The “stay until he changes” dogma is a fiction created by cobbling together piles of fractured Scriptures into a Frankenstein that bears no resemblance to the words above. God hates divorce, indeed, but not because it ends a marriage. He hates it because it hurts women.

  • http://gelowigenondersoekend.wordpress.com Retha

    Amen, Sierra, preach it!

    I tried to blog that about Mal. 2, but I got too technical and never finished the post.

    But it proves something else I said recently: Rumors of God’s patriarchalism have been gretly exaggerated!

  • http://mysteriousobject015.wordpress.com/ mysteriousobject015

    Indeed, that seems to be the intent behind Christ’s prohibition of divorce in Mark as well:

    1 And he left there and went to the region of Judea and beyond the Jordan, and crowds gathered to him again; and again, as his custom was, he taught them. 2 And Pharisees came up and in order to test him asked, “Is it lawful for a man to divorce his wife?” 3 He answered them, “What did Moses command you?” 4 They said, “Moses allowed a man to write a certificate of divorce, and to put her away.” 5 But Jesus said to them, “For your hardness of heart he wrote you this commandment. 6 But from the beginning of creation, `God made them male and female.’ 7 `For this reason a man shall leave his father and mother and be joined to his wife, 8 and the two shall become one flesh.’ So they are no longer two but one flesh. 9 What therefore God has joined together, let not man put asunder.” 10 And in the house the disciples asked him again about this matter. 11 And he said to them, “Whoever divorces his wife and marries another, commits adultery against her; 12 and if she divorces her husband and marries another, she commits adultery.”

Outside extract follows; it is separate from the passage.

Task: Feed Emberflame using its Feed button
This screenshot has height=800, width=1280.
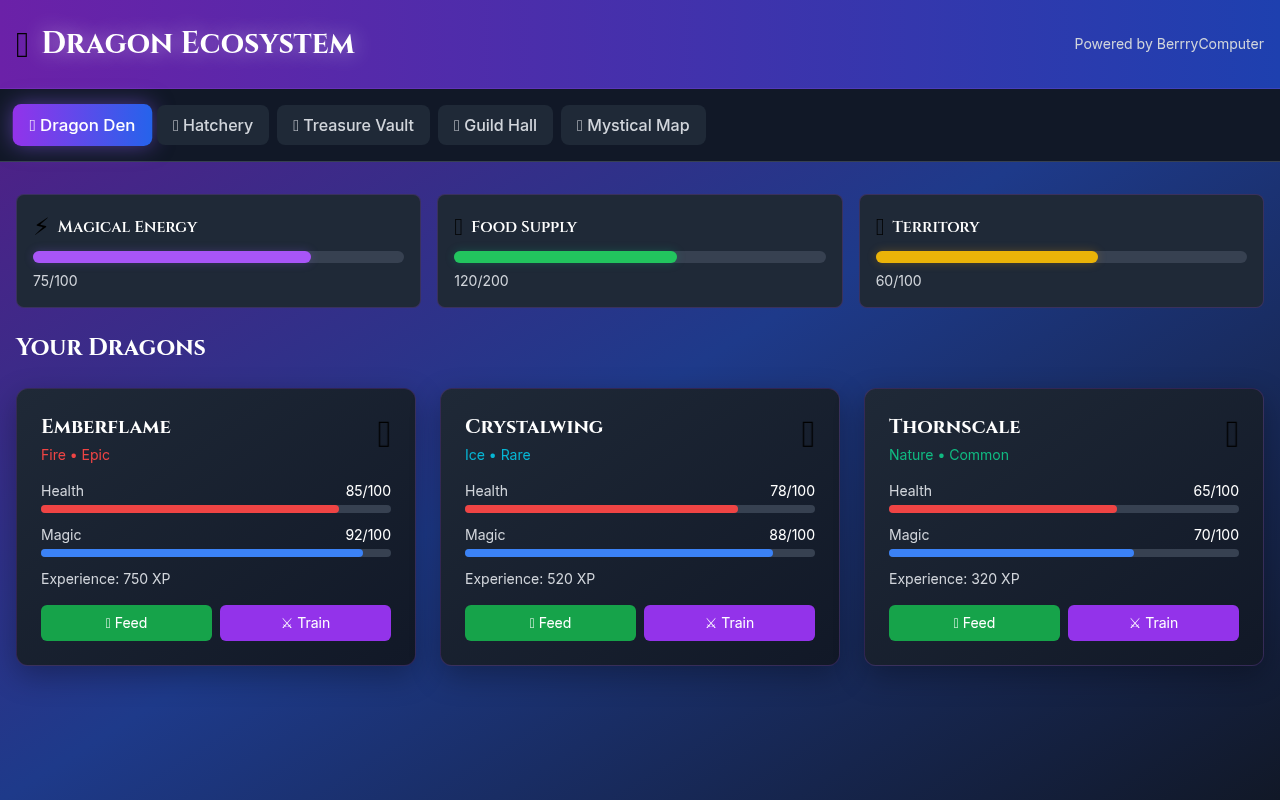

    This is, in my view, basically a rebuke to men who think they should be able to dispose of their wives (“put them away”) as long as they no longer please them. Christ’s response that a man would only divorce a woman out of “hardness of heart” seems to confirm this. The addendum about divorce being equally prohibited for women seems to be added as an afterthought, as if to say, “it’s really wrong for you men to do this — and yes, it’s wrong for women too.”

    It’s important to keep in mind that basically until the late 20th century, the shame and stigma of divorce fell squarely and primarily upon women. Their chances of financial security, not to mention potential for remarriage, were often very low. For this reason many women, even in abusive marriages, may have preferred to endure abuse from their husbands over the social abuse and shunning they would receive as “divorced women.” It was similarly hard to imagine until fairly recently that a woman may actually not want to have a child, since children were often guarantees of care in old age. Women would count on their sons, especially, to care for them should their husbands abandon or divorce them.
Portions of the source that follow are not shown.